## YOUR OBJECTIVE
Each line in the entries below that contains the word "agent" counts once. Report how many there are and nothing more.
────────
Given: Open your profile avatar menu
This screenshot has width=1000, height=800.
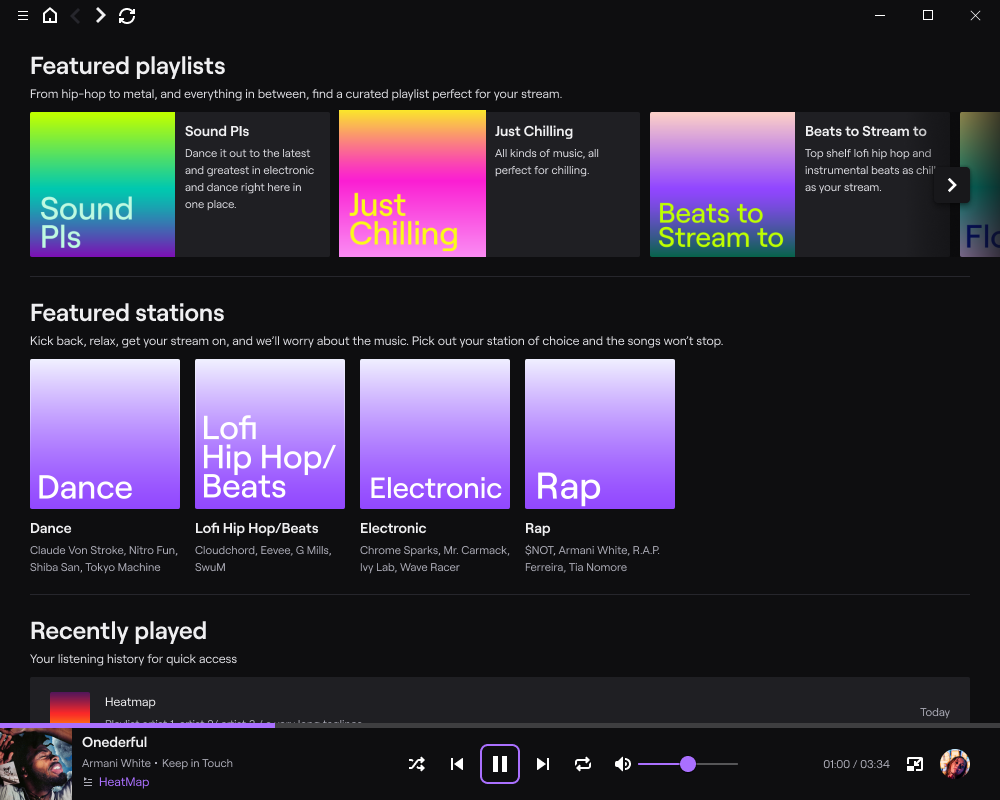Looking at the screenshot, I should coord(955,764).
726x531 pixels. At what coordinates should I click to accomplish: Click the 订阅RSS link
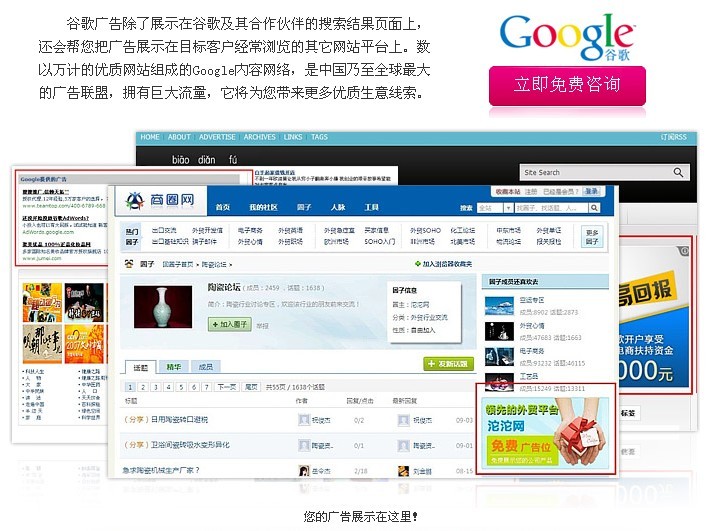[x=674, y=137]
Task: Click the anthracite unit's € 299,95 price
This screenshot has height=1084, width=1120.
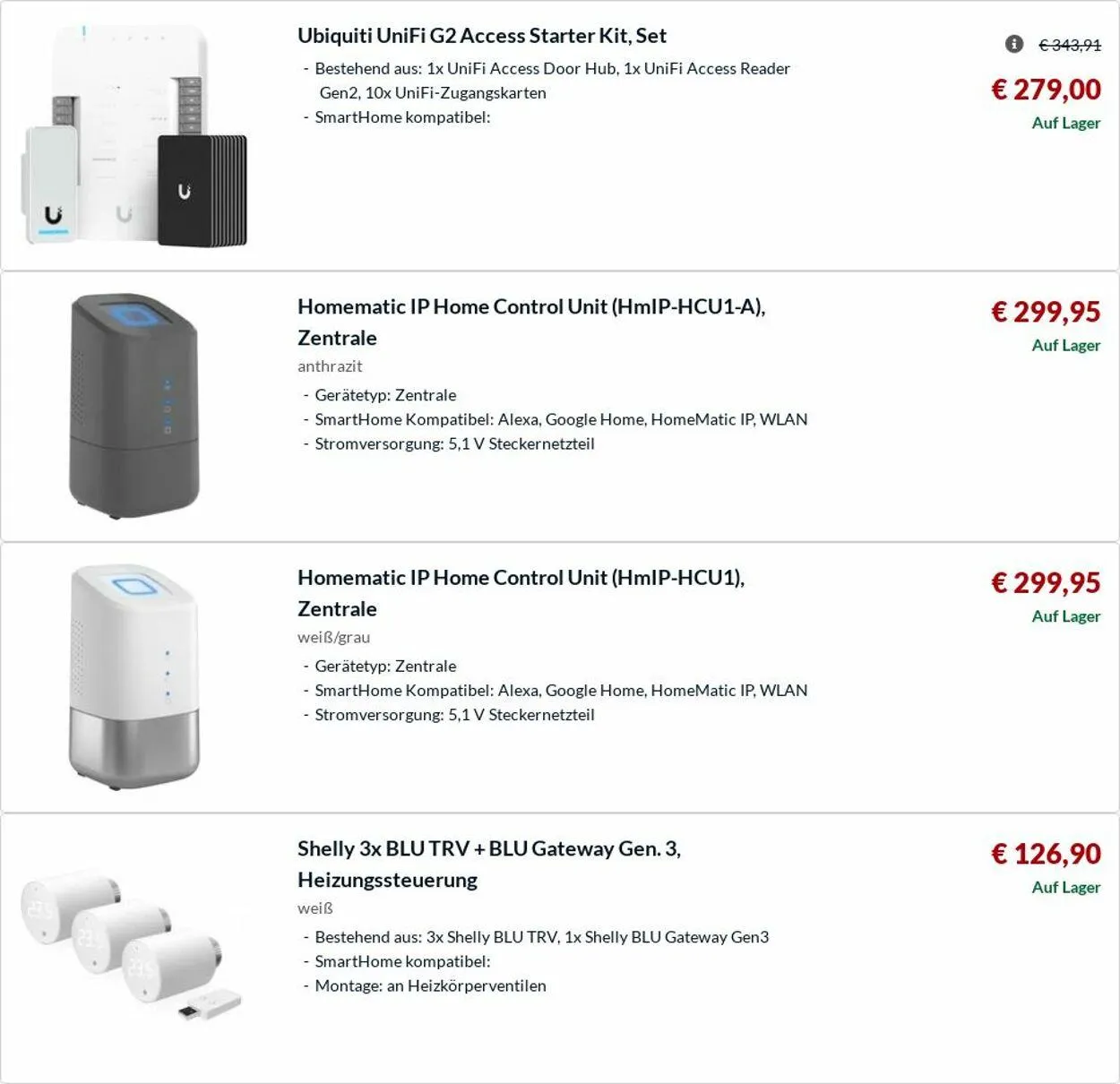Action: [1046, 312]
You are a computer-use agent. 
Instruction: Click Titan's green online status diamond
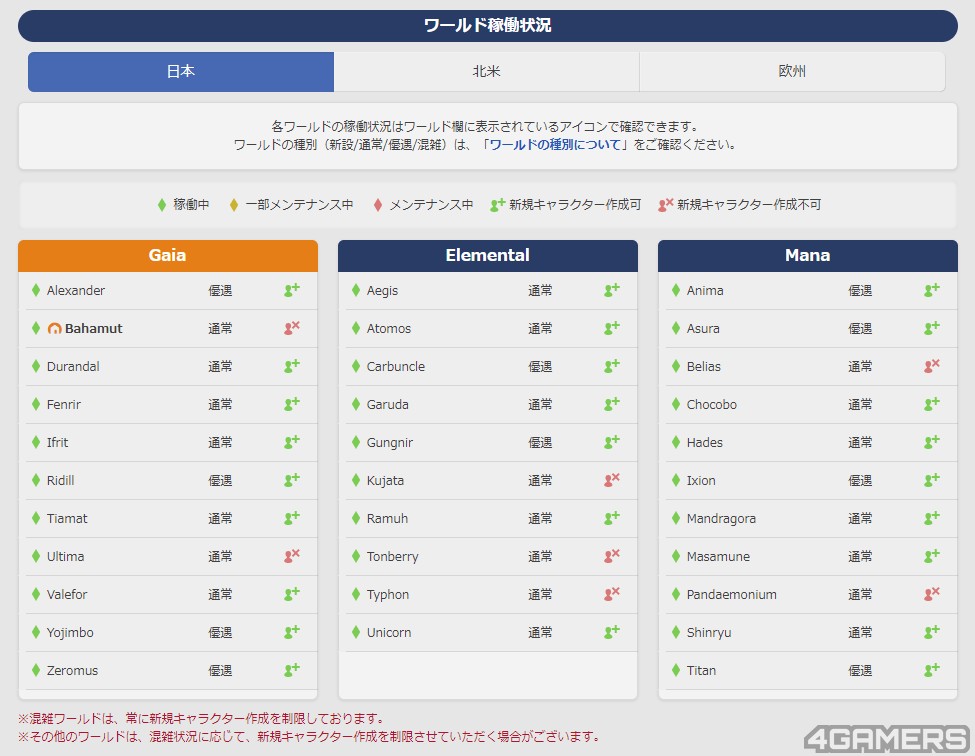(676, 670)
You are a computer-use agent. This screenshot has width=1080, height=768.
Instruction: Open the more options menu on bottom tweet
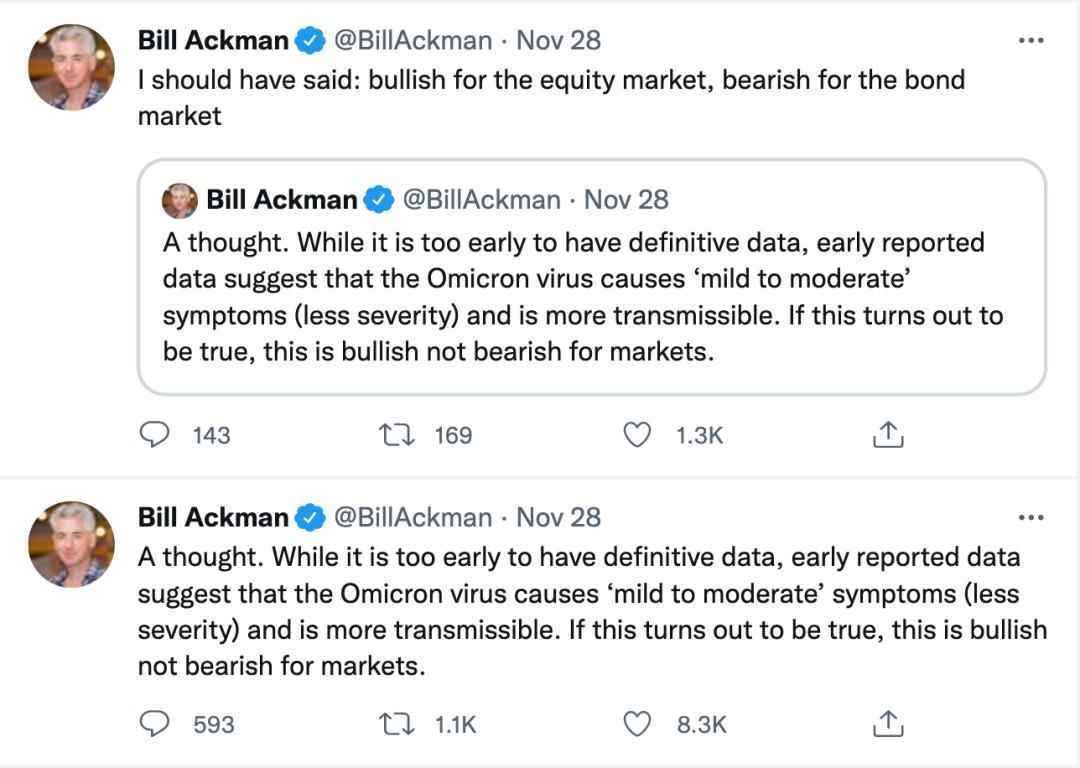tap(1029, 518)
────────
## ANSWER TO THE PROBLEM
2